Is there a best practice for parsing all information contained within one parent XML node?

点点圈 提交于 2021-02-05 07:49:46

问题


I'm writing a VB.NET application to parse a large XML file which is a Japanese dictionary. I'm completely new to XML parsing and don't really know what I'm doing. The whole dictionary fits between two XML tags <jmdict> and </jmdict>. The next level is the <entry>, which contains all information for the 1 million entries, including the form, pronunciation, meaning of the word and so on.

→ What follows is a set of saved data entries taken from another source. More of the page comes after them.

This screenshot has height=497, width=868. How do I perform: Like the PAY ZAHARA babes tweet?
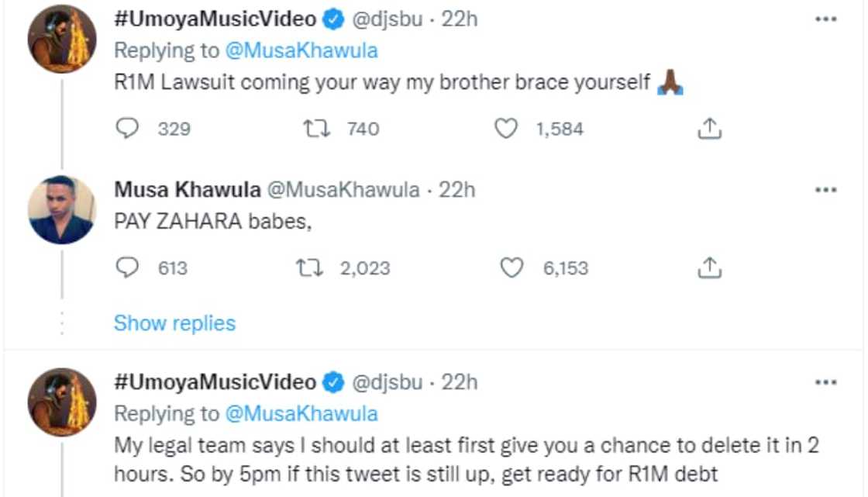(512, 268)
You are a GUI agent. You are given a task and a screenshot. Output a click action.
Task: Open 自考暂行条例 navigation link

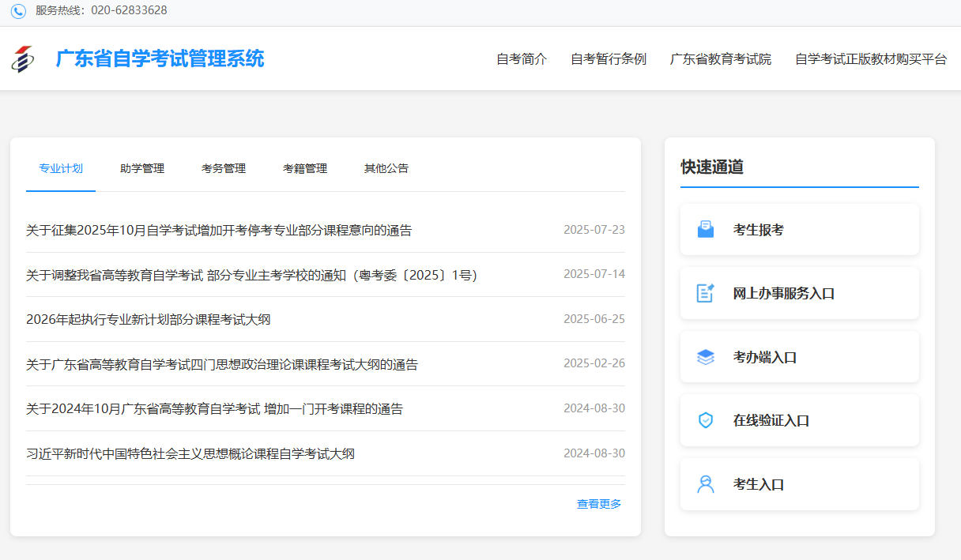click(x=609, y=59)
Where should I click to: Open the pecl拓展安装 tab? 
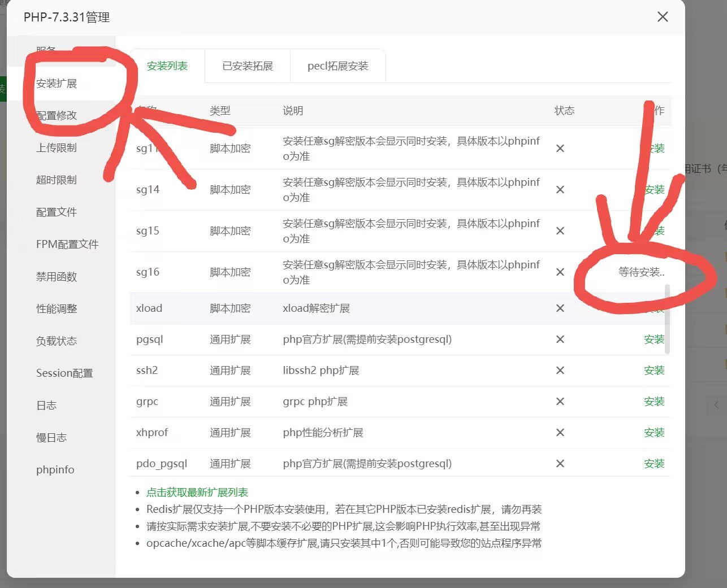[337, 66]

A typical entry might look like this:

<entry>
<ent_seq>1486440</ent_seq>
<k_ele>
<keb>美術</keb>
<ke_pri>ichi1</ke_pri>
<ke_pri>news1</ke_pri>
<ke_pri>nf02</ke_pri>
</k_ele>
<r_ele>
<reb>びじゅつ</reb>
<re_pri>ichi1</re_pri>
<re_pri>news1</re_pri>
<re_pri>nf02</re_pri>
</r_ele>
<sense>
<pos>&n;</pos>
<pos>&adj-no;</pos>
<gloss>art</gloss>
<gloss>fine arts</gloss>
</sense>
<sense>
<gloss xml:lang="dut">kunst</gloss>
<gloss xml:lang="dut">schone kunsten</gloss>
</sense>
<sense>
<gloss xml:lang="fre">art</gloss>
<gloss xml:lang="fre">beaux-arts</gloss>
</sense>
<sense>
<gloss xml:lang="ger">Kunst</gloss>
<gloss xml:lang="ger">die schönen Künste</gloss>
<gloss xml:lang="ger">bildende Kunst</gloss>
</sense>
<sense>
<gloss xml:lang="ger">Produktionsdesign</gloss>
<gloss xml:lang="ger">Szenographie</gloss>
</sense>
<sense>
<gloss xml:lang="hun">művészet</gloss>
<gloss xml:lang="hun">művészeti</gloss>
<gloss xml:lang="hun">művészi</gloss>
<gloss xml:lang="hun">rajzóra</gloss>
<gloss xml:lang="hun">szépművészet</gloss>
</sense>
<sense>
<gloss xml:lang="rus">изящные искусства; искусство</gloss>
<gloss xml:lang="rus">{~{的}} художественный, артистический</gloss>
</sense>
<sense>
<gloss xml:lang="slv">umetnost</gloss>
<gloss xml:lang="slv">likovna umetnost</gloss>
</sense>
<sense>
<gloss xml:lang="spa">bellas artes</gloss>
</sense>
</entry>

I have a class object, Entry, which is used to store all of the information contained in an entry like the one above. I know what all the tags mean, I don't have an issue with interpreting the data semantically, I'm just not sure what tools I need to actually parse all of this information.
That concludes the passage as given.